▶ _Metin bölümü_:
──────────────────────────────

Öztin Akgüç

Rant, yandaşa ihale, israf

06 Mart 2024 Çarşamba

AKP’nin yönetim anlayışı, uygulaması rant, ihale, israf sözcükleriyle özetlenebilir. Rant, genel tanımıyla, emeğe dayanmayan, katma değer yaratmayan, bir anlamda havadan inme kazanç değer artışıdır. İktisat yazınında rant kavramı geniş bir anlam taşır. Ayrıca “üretici rantı”, “tüketici rantı” söylemleri vardır. Burada kastedilen, toprak rantıdır. Arazi, aynı konumda, aynı kalitede yeniden üretilemediğinden toprak sahipliği, değer artışı sağlar. Kentler büyüdükçe, nüfus arttıkça, kentin merkezi, ilk yerleşim yerleri rant yaratır. Toprak rantının oluşması olağan olaydır. Oluşan rantın, değer artışının da vergilendirilmesi yoluyla topluma kazandırılması hakça olur.

──────────────────────────────

▶ _Verilen malzeme_:

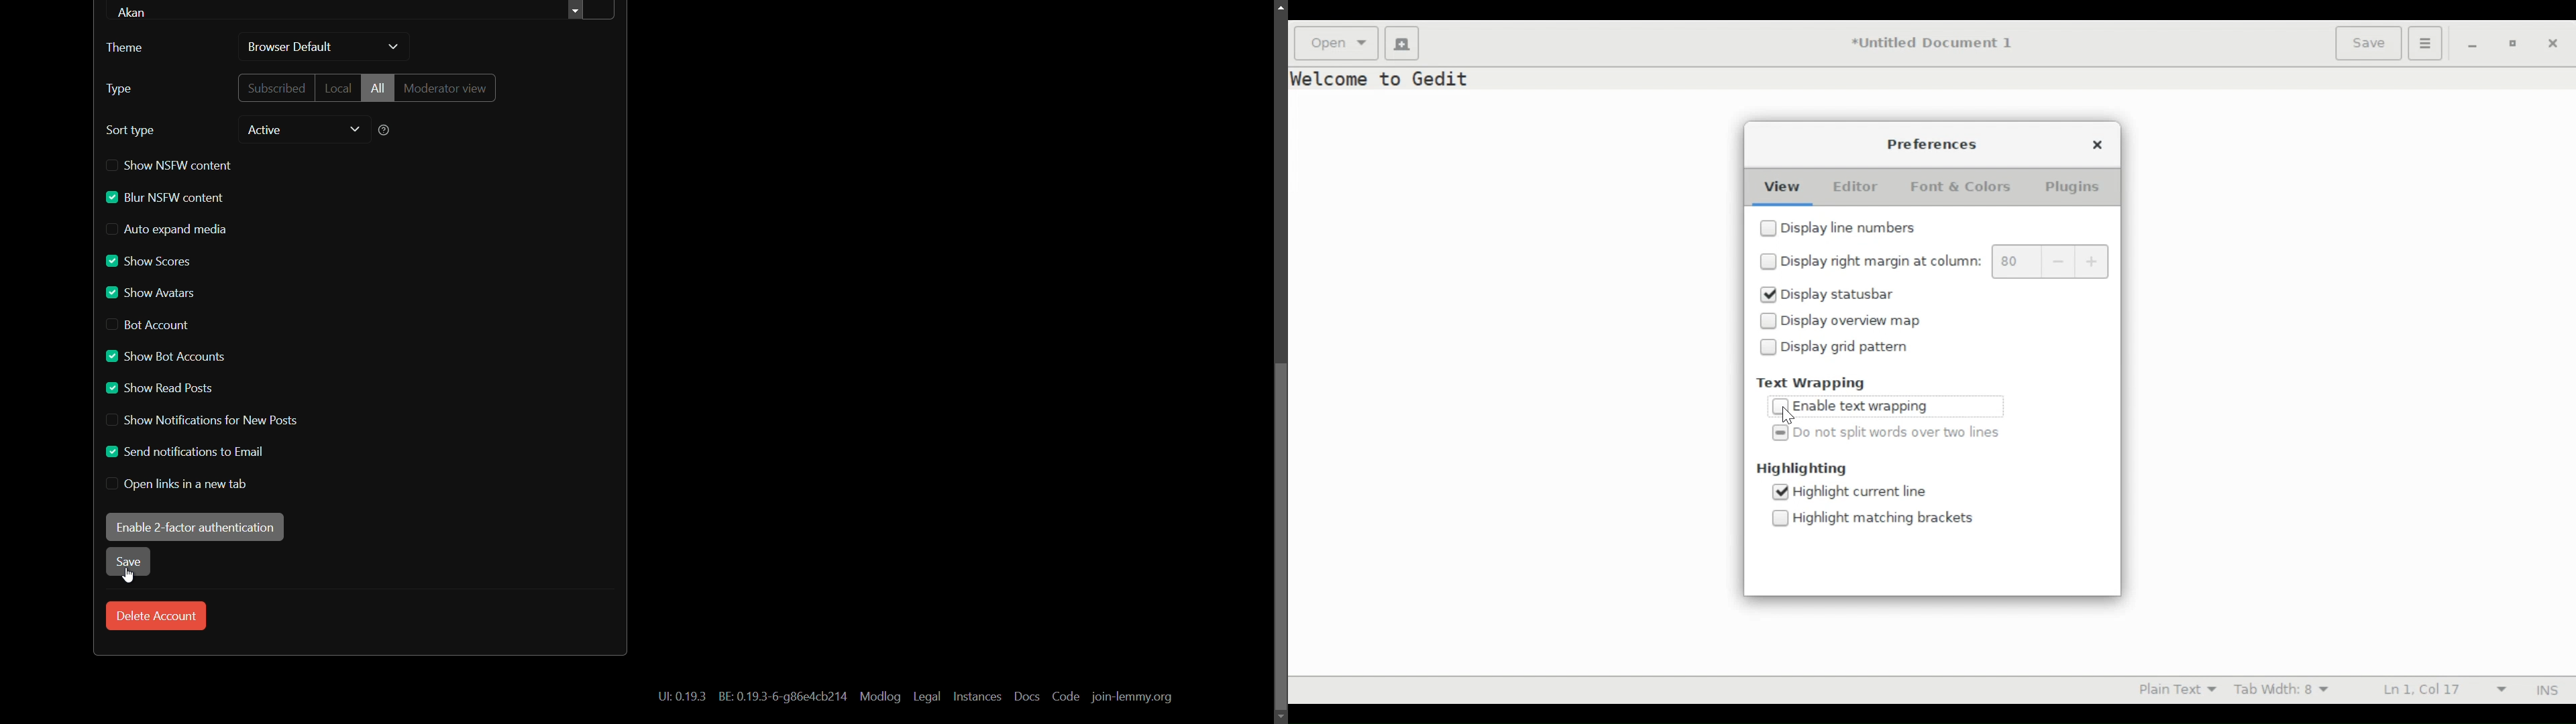 The width and height of the screenshot is (2576, 728). I want to click on INS, so click(2547, 689).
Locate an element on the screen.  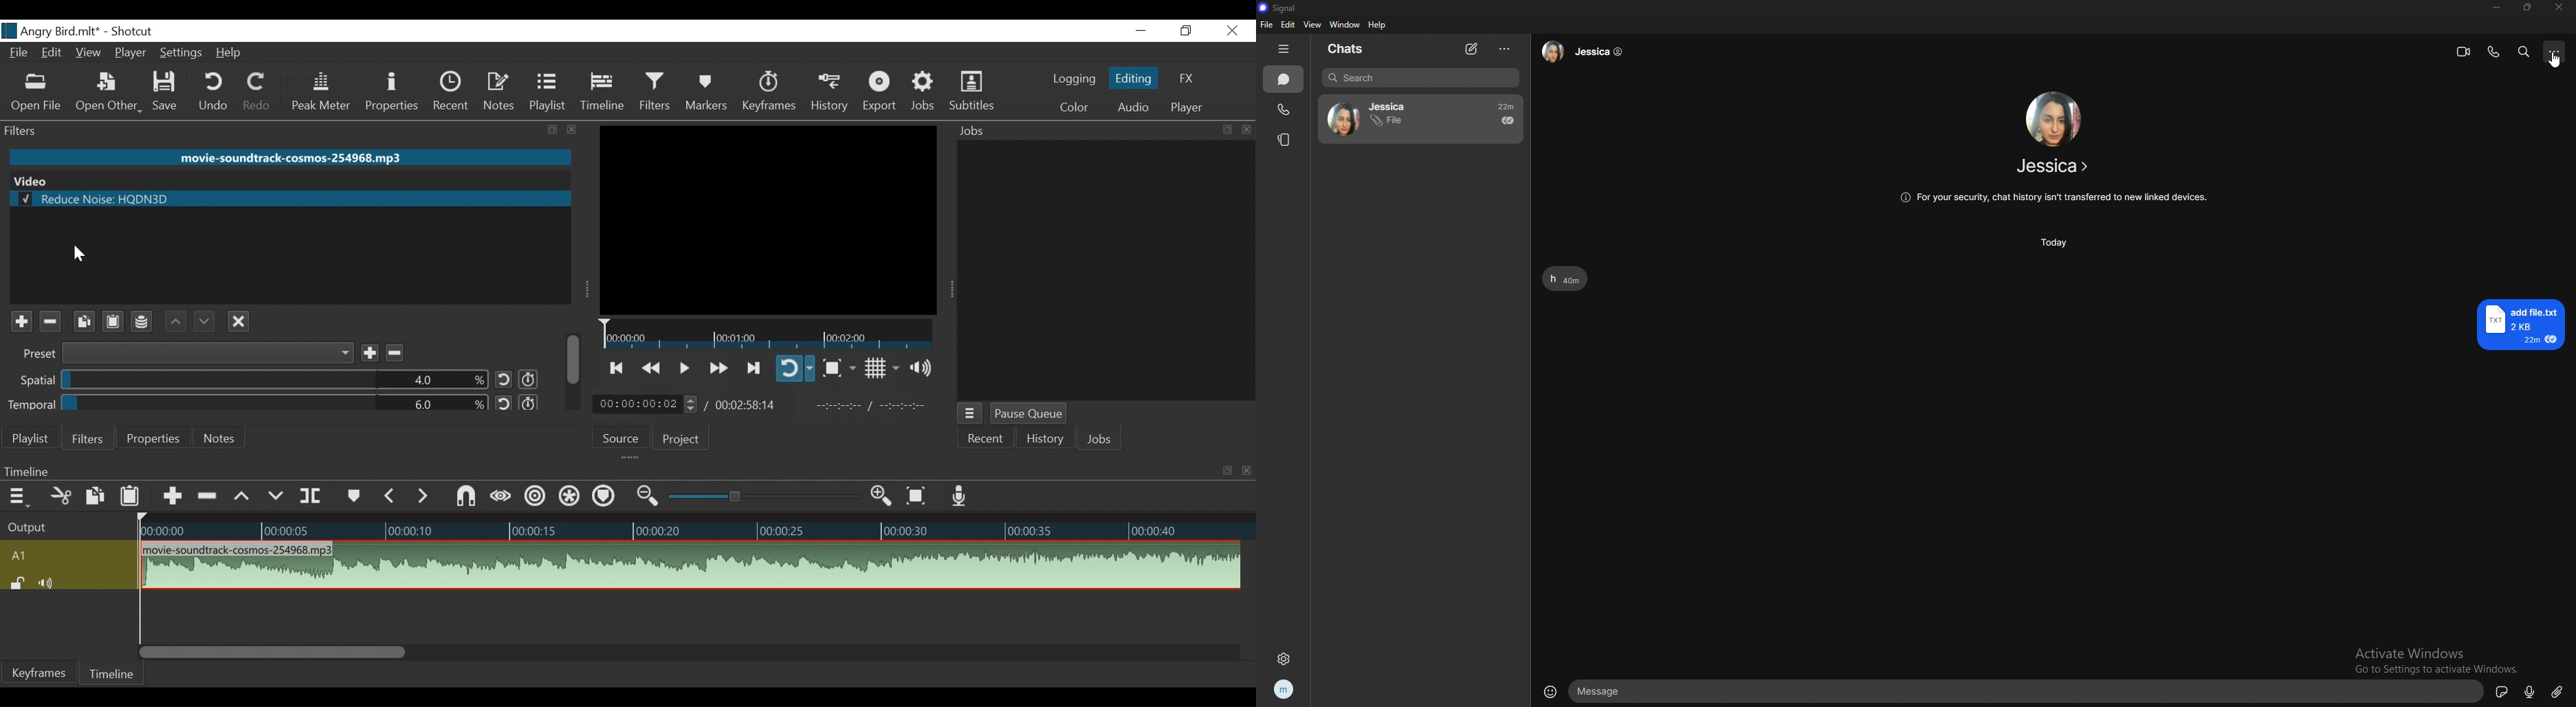
Color is located at coordinates (1074, 108).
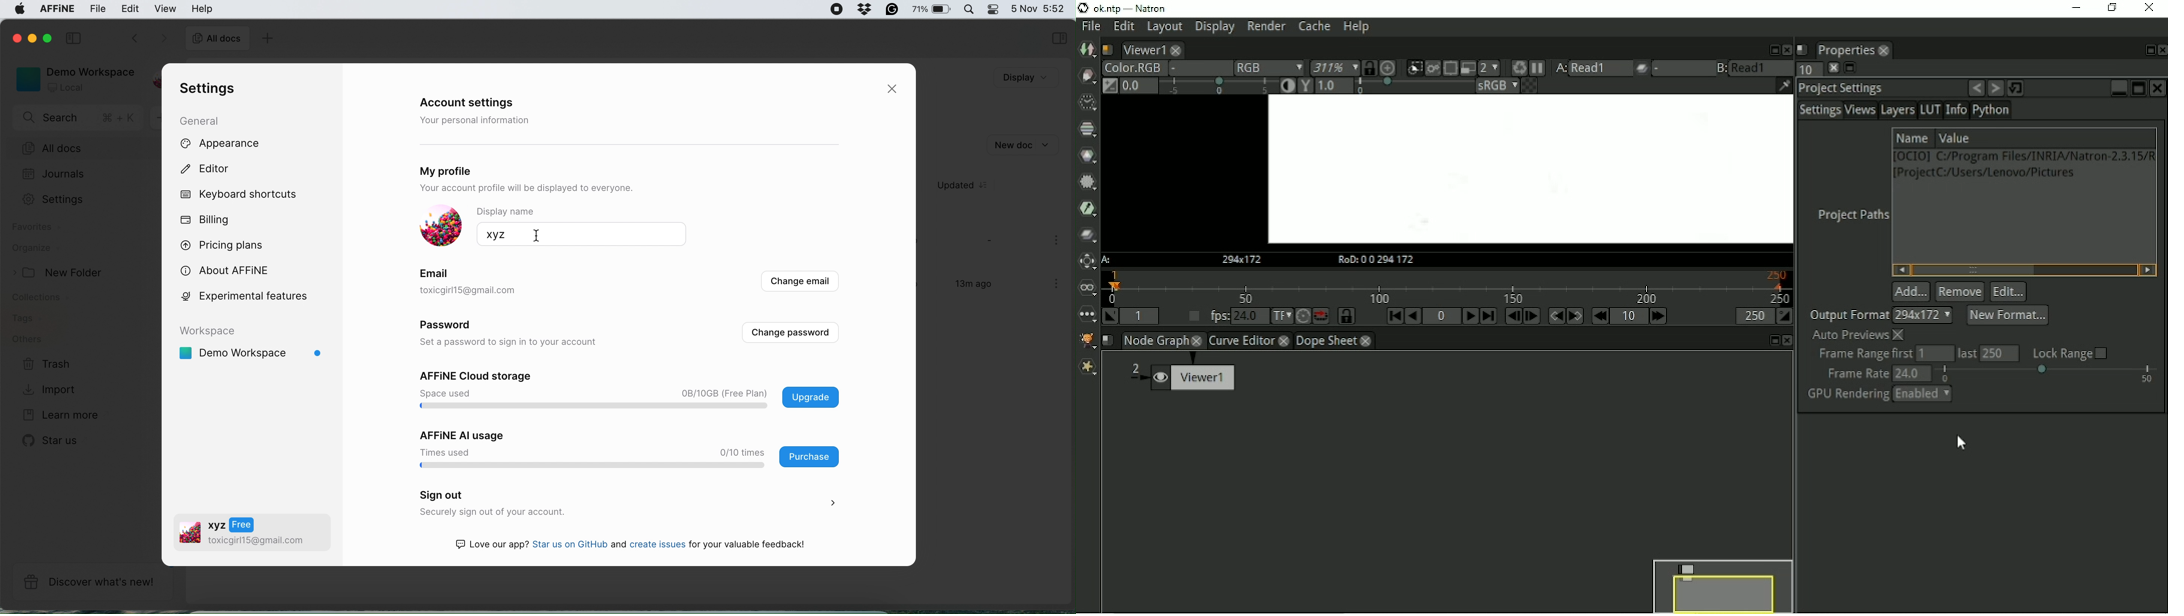 The image size is (2184, 616). Describe the element at coordinates (1058, 285) in the screenshot. I see `more options` at that location.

──────────────────────────────

▶ _Yapılacaklar_:
[a] Rant konulu yazıda "06 Mart 2024" ifadesinden aşağıya, "kazandırılması hakça olur." ifadesine kadar her şeyi, "toprak sahipliği" yerine "mülk sahipliği" koyarak yeniden yazın.
[b] Aşağıdaki önermelerin rant konulu yazıyla uyuşup uyuşmadığını evet ya da hayır diyerek belirtin ve her yanıtı yazıdan karar verdiren sözcükleri aynen alıntılayarak destekleyin.
(i) Yazıya göre arazi, aynı konumda ve aynı kalitede yeniden üretilebilir.
(ii) Yazıda toprak rantının oluşması olağan bir olay olarak nitelenir.
(iii) Yazı, oluşan rantın vergilendirme yoluyla topluma kazandırılmasını hakça bulur.

▶ _Görev yanıtları_:
[a]
06 Mart 2024 Çarşamba

AKP’nin yönetim anlayışı, uygulaması rant, ihale, israf sözcükleriyle özetlenebilir. Rant, genel tanımıyla, emeğe dayanmayan, katma değer yaratmayan, bir anlamda havadan inme kazanç değer artışıdır. İktisat yazınında rant kavramı geniş bir anlam taşır. Ayrıca “üretici rantı”, “tüketici rantı” söylemleri vardır. Burada kastedilen, toprak rantıdır. Arazi, aynı konumda, aynı kalitede yeniden üretilemediğinden mülk sahipliği, değer artışı sağlar. Kentler büyüdükçe, nüfus arttıkça, kentin merkezi, ilk yerleşim yerleri rant yaratır. Toprak rantının oluşması olağan olaydır. Oluşan rantın, değer artışının da vergilendirilmesi yoluyla topluma kazandırılması hakça olur.

[b]
(i) Hayır: "Arazi, aynı konumda, aynı kalitede yeniden üretilemediğinden toprak sahipliği, değer artışı sağlar."
(ii) Evet: "Toprak rantının oluşması olağan olaydır."
(iii) Evet: "Oluşan rantın, değer artışının da vergilendirilmesi yoluyla topluma kazandırılması hakça olur."